*Exercise prompt*
Write out every record in full, exactly as written, please.

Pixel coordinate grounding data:
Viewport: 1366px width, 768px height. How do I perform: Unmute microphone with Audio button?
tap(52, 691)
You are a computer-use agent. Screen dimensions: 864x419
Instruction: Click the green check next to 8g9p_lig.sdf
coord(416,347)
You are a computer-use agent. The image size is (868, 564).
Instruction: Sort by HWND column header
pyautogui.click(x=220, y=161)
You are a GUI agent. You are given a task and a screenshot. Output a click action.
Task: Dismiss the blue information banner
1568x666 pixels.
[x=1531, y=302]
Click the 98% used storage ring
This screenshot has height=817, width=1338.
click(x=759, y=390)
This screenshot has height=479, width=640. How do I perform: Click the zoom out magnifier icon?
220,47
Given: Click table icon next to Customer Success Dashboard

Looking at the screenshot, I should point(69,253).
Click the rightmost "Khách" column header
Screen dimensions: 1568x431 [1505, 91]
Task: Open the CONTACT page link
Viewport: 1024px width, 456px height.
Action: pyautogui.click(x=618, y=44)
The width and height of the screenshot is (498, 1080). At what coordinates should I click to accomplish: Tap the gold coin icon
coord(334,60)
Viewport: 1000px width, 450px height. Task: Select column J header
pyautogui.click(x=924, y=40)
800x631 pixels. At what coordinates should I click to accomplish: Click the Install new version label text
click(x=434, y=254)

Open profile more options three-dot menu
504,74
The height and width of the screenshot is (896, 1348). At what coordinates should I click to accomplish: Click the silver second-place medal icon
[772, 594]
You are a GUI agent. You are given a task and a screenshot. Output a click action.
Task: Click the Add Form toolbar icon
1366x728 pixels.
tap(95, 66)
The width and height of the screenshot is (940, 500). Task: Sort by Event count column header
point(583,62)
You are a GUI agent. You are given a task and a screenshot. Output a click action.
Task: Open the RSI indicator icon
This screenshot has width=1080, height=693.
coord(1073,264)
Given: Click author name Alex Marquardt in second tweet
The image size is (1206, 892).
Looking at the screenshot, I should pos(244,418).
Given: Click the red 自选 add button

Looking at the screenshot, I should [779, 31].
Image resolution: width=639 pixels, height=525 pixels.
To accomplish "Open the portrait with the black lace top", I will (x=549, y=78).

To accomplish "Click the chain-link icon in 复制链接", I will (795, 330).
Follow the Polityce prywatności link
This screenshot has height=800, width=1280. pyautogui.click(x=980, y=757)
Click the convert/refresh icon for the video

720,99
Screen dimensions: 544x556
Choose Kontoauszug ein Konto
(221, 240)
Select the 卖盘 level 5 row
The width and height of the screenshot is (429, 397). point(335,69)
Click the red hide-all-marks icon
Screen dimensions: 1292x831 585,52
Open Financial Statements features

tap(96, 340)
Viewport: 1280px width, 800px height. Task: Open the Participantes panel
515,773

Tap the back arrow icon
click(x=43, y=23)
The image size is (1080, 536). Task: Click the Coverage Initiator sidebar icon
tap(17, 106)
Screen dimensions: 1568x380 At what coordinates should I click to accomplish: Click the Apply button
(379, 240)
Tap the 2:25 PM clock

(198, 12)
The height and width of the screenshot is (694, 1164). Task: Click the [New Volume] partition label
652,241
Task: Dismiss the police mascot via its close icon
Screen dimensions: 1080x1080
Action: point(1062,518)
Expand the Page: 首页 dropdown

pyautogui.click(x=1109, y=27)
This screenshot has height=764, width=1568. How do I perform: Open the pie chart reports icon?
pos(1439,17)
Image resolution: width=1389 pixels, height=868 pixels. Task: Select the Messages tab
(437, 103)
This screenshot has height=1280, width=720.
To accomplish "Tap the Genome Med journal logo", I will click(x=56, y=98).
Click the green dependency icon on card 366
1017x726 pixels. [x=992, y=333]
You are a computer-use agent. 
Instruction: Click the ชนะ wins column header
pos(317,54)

*Answer for the task*
Viewport: 1366px width, 768px height. How do I perform: Unmute microphone with Audio button?
tap(52, 691)
You are a computer-use agent. Screen dimensions: 864x419
Instruction: Click the green check next to 8g9p_lig.sdf
coord(416,347)
You are a computer-use agent. The image size is (868, 564).
Instruction: Sort by HWND column header
pyautogui.click(x=220, y=161)
You are a GUI agent. You are given a task and a screenshot. Output a click action.
Task: Dismiss the blue information banner
1568x666 pixels.
[x=1531, y=302]
Click the 98% used storage ring
This screenshot has height=817, width=1338.
click(x=759, y=390)
This screenshot has height=479, width=640. How do I perform: Click the zoom out magnifier icon?
220,47
Given: Click table icon next to Customer Success Dashboard

Looking at the screenshot, I should point(69,253).
Click the rightmost "Khách" column header
Screen dimensions: 1568x431 [1505, 91]
Task: Open the CONTACT page link
Viewport: 1024px width, 456px height.
Action: pyautogui.click(x=618, y=44)
The width and height of the screenshot is (498, 1080). At what coordinates should I click to accomplish: Tap the gold coin icon
coord(334,60)
Viewport: 1000px width, 450px height. Task: Select column J header
pyautogui.click(x=924, y=40)
800x631 pixels. At what coordinates should I click to accomplish: Click the Install new version label text
click(x=434, y=254)

Open profile more options three-dot menu
504,74
The height and width of the screenshot is (896, 1348). At what coordinates should I click to accomplish: Click the silver second-place medal icon
[772, 594]
You are a GUI agent. You are given a task and a screenshot. Output a click action.
Task: Click the Add Form toolbar icon
1366x728 pixels.
tap(95, 66)
The width and height of the screenshot is (940, 500). Task: Sort by Event count column header
point(583,62)
You are a GUI agent. You are given a task and a screenshot. Output a click action.
Task: Open the RSI indicator icon
This screenshot has width=1080, height=693.
coord(1073,264)
Given: Click author name Alex Marquardt in second tweet
The image size is (1206, 892).
Looking at the screenshot, I should pos(244,418).
Given: Click the red 自选 add button

Looking at the screenshot, I should [779, 31].
Image resolution: width=639 pixels, height=525 pixels.
To accomplish "Open the portrait with the black lace top", I will (x=549, y=78).

To accomplish "Click the chain-link icon in 复制链接", I will (795, 330).
Follow the Polityce prywatności link
This screenshot has height=800, width=1280. pyautogui.click(x=980, y=757)
Click the convert/refresh icon for the video

720,99
Screen dimensions: 544x556
Choose Kontoauszug ein Konto
(221, 240)
Select the 卖盘 level 5 row
The width and height of the screenshot is (429, 397). point(335,69)
Click the red hide-all-marks icon
Screen dimensions: 1292x831 585,52
Open Financial Statements features

tap(96, 340)
Viewport: 1280px width, 800px height. Task: Open the Participantes panel
515,773

Tap the back arrow icon
click(x=43, y=23)
The image size is (1080, 536). Task: Click the Coverage Initiator sidebar icon
tap(17, 106)
Screen dimensions: 1568x380 At what coordinates should I click to accomplish: Click the Apply button
(379, 240)
Tap the 2:25 PM clock

(198, 12)
The height and width of the screenshot is (694, 1164). Task: Click the [New Volume] partition label
652,241
Task: Dismiss the police mascot via its close icon
Screen dimensions: 1080x1080
Action: point(1062,518)
Expand the Page: 首页 dropdown

pyautogui.click(x=1109, y=27)
This screenshot has height=764, width=1568. How do I perform: Open the pie chart reports icon?
pos(1439,17)
Image resolution: width=1389 pixels, height=868 pixels. Task: Select the Messages tab
(437, 103)
This screenshot has height=1280, width=720.
To accomplish "Tap the Genome Med journal logo", I will click(x=56, y=98).
Click the green dependency icon on card 366
1017x726 pixels. [x=992, y=333]
You are a computer-use agent. 
Instruction: Click the ชนะ wins column header
pos(317,54)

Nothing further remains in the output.